ACTION ITEM: Reproduce the full set of records verbatim.

★ ★ ★ ★

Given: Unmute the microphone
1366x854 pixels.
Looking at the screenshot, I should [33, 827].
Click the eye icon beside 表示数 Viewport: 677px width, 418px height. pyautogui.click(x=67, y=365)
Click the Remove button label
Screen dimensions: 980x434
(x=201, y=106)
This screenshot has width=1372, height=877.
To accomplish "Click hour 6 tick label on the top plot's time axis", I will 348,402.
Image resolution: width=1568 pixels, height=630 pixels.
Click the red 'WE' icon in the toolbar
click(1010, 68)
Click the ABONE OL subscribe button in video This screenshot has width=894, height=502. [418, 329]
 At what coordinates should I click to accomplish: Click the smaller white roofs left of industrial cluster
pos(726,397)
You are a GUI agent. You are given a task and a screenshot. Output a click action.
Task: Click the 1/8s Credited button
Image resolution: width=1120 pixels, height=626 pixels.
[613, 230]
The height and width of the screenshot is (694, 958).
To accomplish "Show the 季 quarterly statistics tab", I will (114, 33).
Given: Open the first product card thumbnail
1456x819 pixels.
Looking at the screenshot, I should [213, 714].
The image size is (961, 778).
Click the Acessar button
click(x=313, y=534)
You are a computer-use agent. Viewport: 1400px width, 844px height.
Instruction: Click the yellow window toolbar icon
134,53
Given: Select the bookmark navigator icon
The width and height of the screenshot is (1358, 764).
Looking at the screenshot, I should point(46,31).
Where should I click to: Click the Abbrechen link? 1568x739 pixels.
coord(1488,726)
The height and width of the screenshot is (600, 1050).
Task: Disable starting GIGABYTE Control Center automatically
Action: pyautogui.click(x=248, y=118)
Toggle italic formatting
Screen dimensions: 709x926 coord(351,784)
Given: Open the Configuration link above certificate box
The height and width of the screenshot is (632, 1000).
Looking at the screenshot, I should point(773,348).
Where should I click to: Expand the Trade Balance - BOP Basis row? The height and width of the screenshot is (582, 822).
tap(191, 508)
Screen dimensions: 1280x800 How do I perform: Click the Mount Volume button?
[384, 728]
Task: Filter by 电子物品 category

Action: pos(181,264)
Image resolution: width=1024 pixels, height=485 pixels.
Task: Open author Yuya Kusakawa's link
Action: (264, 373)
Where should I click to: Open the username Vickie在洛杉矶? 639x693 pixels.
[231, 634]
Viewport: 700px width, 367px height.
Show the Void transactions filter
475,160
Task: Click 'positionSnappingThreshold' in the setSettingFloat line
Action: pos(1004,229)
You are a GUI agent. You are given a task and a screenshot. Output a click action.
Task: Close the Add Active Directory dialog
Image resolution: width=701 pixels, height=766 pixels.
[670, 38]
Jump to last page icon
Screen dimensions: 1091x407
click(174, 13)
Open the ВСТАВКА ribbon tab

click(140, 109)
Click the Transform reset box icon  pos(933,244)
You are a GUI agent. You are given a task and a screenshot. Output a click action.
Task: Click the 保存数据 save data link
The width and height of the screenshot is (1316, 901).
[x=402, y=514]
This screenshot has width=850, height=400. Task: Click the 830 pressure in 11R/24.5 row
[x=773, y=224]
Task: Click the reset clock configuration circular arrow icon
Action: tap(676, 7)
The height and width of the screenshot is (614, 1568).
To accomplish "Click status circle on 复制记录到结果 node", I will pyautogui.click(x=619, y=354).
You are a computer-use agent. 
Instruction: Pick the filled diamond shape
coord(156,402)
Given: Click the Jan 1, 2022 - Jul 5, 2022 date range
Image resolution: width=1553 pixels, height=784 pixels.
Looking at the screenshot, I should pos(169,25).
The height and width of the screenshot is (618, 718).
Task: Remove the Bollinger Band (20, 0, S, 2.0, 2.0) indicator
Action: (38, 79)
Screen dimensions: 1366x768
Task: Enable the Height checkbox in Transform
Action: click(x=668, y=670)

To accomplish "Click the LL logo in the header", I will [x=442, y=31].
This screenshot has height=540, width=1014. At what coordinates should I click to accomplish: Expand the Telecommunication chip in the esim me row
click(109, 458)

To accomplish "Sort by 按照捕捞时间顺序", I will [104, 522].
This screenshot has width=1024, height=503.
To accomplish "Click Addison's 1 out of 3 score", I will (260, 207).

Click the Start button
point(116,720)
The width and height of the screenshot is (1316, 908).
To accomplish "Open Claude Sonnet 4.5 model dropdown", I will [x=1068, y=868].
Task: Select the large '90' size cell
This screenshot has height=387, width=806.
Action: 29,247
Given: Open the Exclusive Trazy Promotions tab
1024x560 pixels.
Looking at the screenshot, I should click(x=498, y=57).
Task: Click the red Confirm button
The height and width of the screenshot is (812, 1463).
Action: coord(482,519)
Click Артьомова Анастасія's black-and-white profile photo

★ ★ ★ ★

YOUR RESPONSE:
Given: Unmute the microphone
1366x854 pixels.
Looking at the screenshot, I should [33, 827].
Click the eye icon beside 表示数 Viewport: 677px width, 418px height. pyautogui.click(x=67, y=365)
Click the Remove button label
Screen dimensions: 980x434
(x=201, y=106)
This screenshot has width=1372, height=877.
To accomplish "Click hour 6 tick label on the top plot's time axis", I will 348,402.
Image resolution: width=1568 pixels, height=630 pixels.
Click the red 'WE' icon in the toolbar
click(1010, 68)
Click the ABONE OL subscribe button in video This screenshot has width=894, height=502. [418, 329]
 At what coordinates should I click to accomplish: Click the smaller white roofs left of industrial cluster
pos(726,397)
You are a GUI agent. You are given a task and a screenshot. Output a click action.
Task: Click the 1/8s Credited button
Image resolution: width=1120 pixels, height=626 pixels.
[613, 230]
The height and width of the screenshot is (694, 958).
To accomplish "Show the 季 quarterly statistics tab", I will (114, 33).
Given: Open the first product card thumbnail
1456x819 pixels.
Looking at the screenshot, I should [213, 714].
The image size is (961, 778).
Click the Acessar button
click(x=313, y=534)
You are a computer-use agent. Viewport: 1400px width, 844px height.
Instruction: Click the yellow window toolbar icon
134,53
Given: Select the bookmark navigator icon
The width and height of the screenshot is (1358, 764).
Looking at the screenshot, I should point(46,31).
Where should I click to: Click the Abbrechen link? 1568x739 pixels.
coord(1488,726)
The height and width of the screenshot is (600, 1050).
Task: Disable starting GIGABYTE Control Center automatically
Action: pyautogui.click(x=248, y=118)
Toggle italic formatting
Screen dimensions: 709x926 coord(351,784)
Given: Open the Configuration link above certificate box
The height and width of the screenshot is (632, 1000).
Looking at the screenshot, I should point(773,348).
Where should I click to: Expand the Trade Balance - BOP Basis row? The height and width of the screenshot is (582, 822).
tap(191, 508)
Screen dimensions: 1280x800 How do I perform: Click the Mount Volume button?
[384, 728]
Task: Filter by 电子物品 category

Action: pos(181,264)
Image resolution: width=1024 pixels, height=485 pixels.
Task: Open author Yuya Kusakawa's link
Action: (264, 373)
Where should I click to: Open the username Vickie在洛杉矶? 639x693 pixels.
[231, 634]
Viewport: 700px width, 367px height.
Show the Void transactions filter
475,160
Task: Click 'positionSnappingThreshold' in the setSettingFloat line
Action: pos(1004,229)
You are a GUI agent. You are given a task and a screenshot. Output a click action.
Task: Close the Add Active Directory dialog
Image resolution: width=701 pixels, height=766 pixels.
[670, 38]
Jump to last page icon
Screen dimensions: 1091x407
click(174, 13)
Open the ВСТАВКА ribbon tab

click(140, 109)
Click the Transform reset box icon  pos(933,244)
You are a GUI agent. You are given a task and a screenshot. Output a click action.
Task: Click the 保存数据 save data link
The width and height of the screenshot is (1316, 901).
[x=402, y=514]
This screenshot has width=850, height=400. Task: Click the 830 pressure in 11R/24.5 row
[x=773, y=224]
Task: Click the reset clock configuration circular arrow icon
Action: tap(676, 7)
The height and width of the screenshot is (614, 1568).
To accomplish "Click status circle on 复制记录到结果 node", I will pyautogui.click(x=619, y=354).
You are a computer-use agent. 
Instruction: Pick the filled diamond shape
coord(156,402)
Given: Click the Jan 1, 2022 - Jul 5, 2022 date range
Image resolution: width=1553 pixels, height=784 pixels.
Looking at the screenshot, I should pos(169,25).
The height and width of the screenshot is (618, 718).
Task: Remove the Bollinger Band (20, 0, S, 2.0, 2.0) indicator
Action: (38, 79)
Screen dimensions: 1366x768
Task: Enable the Height checkbox in Transform
Action: click(x=668, y=670)

To accomplish "Click the LL logo in the header", I will [x=442, y=31].
This screenshot has height=540, width=1014. At what coordinates should I click to accomplish: Expand the Telecommunication chip in the esim me row
click(109, 458)

To accomplish "Sort by 按照捕捞时间顺序", I will [104, 522].
This screenshot has width=1024, height=503.
To accomplish "Click Addison's 1 out of 3 score", I will (260, 207).

Click the Start button
point(116,720)
The width and height of the screenshot is (1316, 908).
To accomplish "Open Claude Sonnet 4.5 model dropdown", I will [x=1068, y=868].
Task: Select the large '90' size cell
This screenshot has height=387, width=806.
Action: 29,247
Given: Open the Exclusive Trazy Promotions tab
1024x560 pixels.
Looking at the screenshot, I should click(x=498, y=57).
Task: Click the red Confirm button
The height and width of the screenshot is (812, 1463).
Action: coord(482,519)
Click Артьомова Анастасія's black-and-white profile photo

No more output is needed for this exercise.